Donde la escuela y la vida se sostienen juntas
La pedagogía Waldorf vive en el aula y también fuera de ella: en el encuentro entre familias, en el trabajo compartido, en las celebraciones y en los vínculos que se construyen alrededor de los niños. Ser parte de este colegio es ser parte de esa comunidad.
No solo un colegio
Una comunidad educativa viva
Las familias participan activamente en la vida del colegio. Su presencia se siente en la convivencia, la cultura y la organización de aquello que comparten.
Esa participación tiene formas concretas: instancias formales, vínculos cotidianos y un acuerdo compartido sobre cómo acompañar juntos el crecimiento de los niños y jóvenes.
Cómo nos organizamos
El rol de las familias
El Consejo de Familias
Delegados y comisiones
Acuerdos que nos sostienen
Convivencia y compromisos compartidos
- Asistir a las reuniones de apoderados del curso
- Conocer y apoyar al delegado o delegada del curso
- Participar en las celebraciones del año escolar
- Colaborar en al menos una comisión de trabajo
- Cuidar los espacios compartidos del colegio
- Usar los conductos regulares ante cualquier inquietud
Cuando aparecen conflictos, el colegio tiene conductos definidos para resolverlos. Usarlos es cuidar la confianza que hace posible el trabajo educativo.

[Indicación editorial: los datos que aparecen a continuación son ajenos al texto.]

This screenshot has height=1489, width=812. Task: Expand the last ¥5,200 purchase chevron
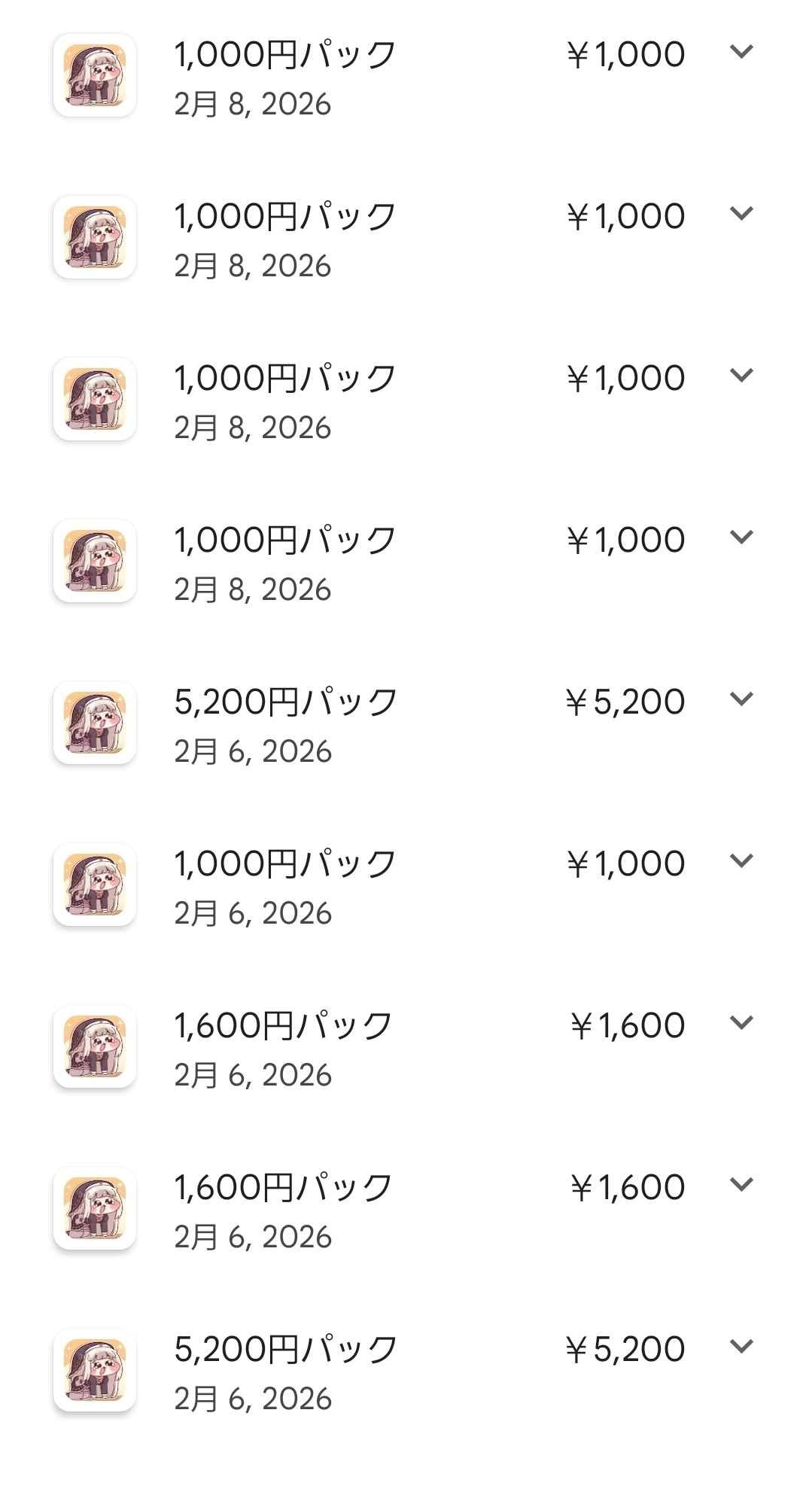click(x=741, y=1347)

Aportar desde lo que cada uno es
La Asociación Educativa Waldorf Pucón no recibe financiamiento del Estado. Todo lo que sostiene esta escuela proviene del compromiso de quienes creen en este proyecto: las familias, los maestros y la comunidad que se ha construido durante más de veinte años en el sur de Chile.
Aportar puede tomar muchas formas. Hay quienes contribuyen al fondo solidario, haciendo posible que familias en circunstancias difíciles puedan mantenerse en el camino. Hay quienes ofrecen su tiempo: en el huerto, en las festividades, en el cuidado de los espacios. Y hay quienes aportan desde su experiencia y conocimiento, colaborando en áreas donde el colegio necesita apoyo específico.
Cada aporte se traduce directamente en condiciones de trabajo para los maestros, en espacios dignos para los niños y en continuidad para un proyecto educativo que elige no depender del mercado ni del Estado.